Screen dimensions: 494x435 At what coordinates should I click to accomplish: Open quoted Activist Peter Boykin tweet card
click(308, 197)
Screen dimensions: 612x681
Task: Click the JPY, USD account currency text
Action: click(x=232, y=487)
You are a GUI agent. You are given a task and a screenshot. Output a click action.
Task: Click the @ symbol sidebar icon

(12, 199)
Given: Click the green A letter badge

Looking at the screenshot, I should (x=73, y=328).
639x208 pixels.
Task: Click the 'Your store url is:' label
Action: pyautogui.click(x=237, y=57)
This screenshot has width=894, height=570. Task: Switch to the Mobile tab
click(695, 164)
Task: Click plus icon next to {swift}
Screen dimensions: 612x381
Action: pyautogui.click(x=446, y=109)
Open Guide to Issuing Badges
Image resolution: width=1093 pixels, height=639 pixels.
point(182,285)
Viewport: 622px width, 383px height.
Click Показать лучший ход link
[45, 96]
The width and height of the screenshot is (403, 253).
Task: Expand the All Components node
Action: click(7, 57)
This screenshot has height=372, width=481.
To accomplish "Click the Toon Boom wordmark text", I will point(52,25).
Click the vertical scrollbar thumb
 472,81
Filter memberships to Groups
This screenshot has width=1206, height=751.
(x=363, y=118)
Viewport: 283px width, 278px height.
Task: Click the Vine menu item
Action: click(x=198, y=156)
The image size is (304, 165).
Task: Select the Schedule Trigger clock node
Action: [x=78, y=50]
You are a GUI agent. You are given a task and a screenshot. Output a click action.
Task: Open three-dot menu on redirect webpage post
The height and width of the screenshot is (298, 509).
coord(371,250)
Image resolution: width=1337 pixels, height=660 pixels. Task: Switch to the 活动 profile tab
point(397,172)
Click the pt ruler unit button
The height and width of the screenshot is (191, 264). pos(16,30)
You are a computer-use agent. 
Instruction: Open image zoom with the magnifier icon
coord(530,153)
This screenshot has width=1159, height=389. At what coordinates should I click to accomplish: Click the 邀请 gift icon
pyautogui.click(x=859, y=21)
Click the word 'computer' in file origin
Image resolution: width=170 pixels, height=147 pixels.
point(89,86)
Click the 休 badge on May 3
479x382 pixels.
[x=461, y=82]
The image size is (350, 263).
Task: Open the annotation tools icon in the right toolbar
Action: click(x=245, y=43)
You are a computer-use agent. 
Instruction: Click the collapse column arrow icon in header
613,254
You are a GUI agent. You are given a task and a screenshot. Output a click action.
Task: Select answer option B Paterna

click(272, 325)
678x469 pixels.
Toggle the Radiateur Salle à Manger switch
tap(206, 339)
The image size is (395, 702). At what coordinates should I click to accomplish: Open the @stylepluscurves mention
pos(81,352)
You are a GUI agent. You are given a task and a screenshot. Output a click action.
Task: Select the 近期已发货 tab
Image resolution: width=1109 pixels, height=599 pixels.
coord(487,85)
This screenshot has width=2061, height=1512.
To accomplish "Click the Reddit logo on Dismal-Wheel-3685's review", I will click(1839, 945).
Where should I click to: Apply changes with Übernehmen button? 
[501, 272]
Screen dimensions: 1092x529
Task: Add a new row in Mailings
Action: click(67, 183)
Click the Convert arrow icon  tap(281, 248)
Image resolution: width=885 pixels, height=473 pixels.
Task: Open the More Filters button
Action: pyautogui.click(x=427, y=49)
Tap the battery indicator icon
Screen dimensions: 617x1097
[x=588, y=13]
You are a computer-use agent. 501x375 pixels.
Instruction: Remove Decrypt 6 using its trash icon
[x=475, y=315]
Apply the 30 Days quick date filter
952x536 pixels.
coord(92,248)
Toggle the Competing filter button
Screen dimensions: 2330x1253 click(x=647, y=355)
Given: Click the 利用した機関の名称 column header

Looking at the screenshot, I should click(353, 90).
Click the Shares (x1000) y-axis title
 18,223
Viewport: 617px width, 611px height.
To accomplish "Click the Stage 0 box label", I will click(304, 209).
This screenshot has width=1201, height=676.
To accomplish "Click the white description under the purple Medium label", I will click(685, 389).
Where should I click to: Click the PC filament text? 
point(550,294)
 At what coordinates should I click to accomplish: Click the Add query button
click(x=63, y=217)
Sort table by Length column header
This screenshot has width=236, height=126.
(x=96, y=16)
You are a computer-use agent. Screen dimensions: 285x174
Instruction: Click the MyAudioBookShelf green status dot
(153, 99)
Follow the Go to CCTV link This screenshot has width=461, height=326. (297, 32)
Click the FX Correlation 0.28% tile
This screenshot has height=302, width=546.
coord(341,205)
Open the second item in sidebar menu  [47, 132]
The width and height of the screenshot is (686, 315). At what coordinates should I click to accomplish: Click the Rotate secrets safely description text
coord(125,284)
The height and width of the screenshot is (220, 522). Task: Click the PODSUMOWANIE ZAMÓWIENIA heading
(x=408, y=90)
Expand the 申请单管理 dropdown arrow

EXERCISE. Once the line with "678x469 pixels." is found in the records above, print exactly that line and every line after it through the line with "Task: Select the 近期已发货 tab".

SOLUTION FOR THIS PROBLEM.
678x469 pixels.
Toggle the Radiateur Salle à Manger switch
tap(206, 339)
The image size is (395, 702). At what coordinates should I click to accomplish: Open the @stylepluscurves mention
pos(81,352)
You are a GUI agent. You are given a task and a screenshot. Output a click action.
Task: Select the 近期已发货 tab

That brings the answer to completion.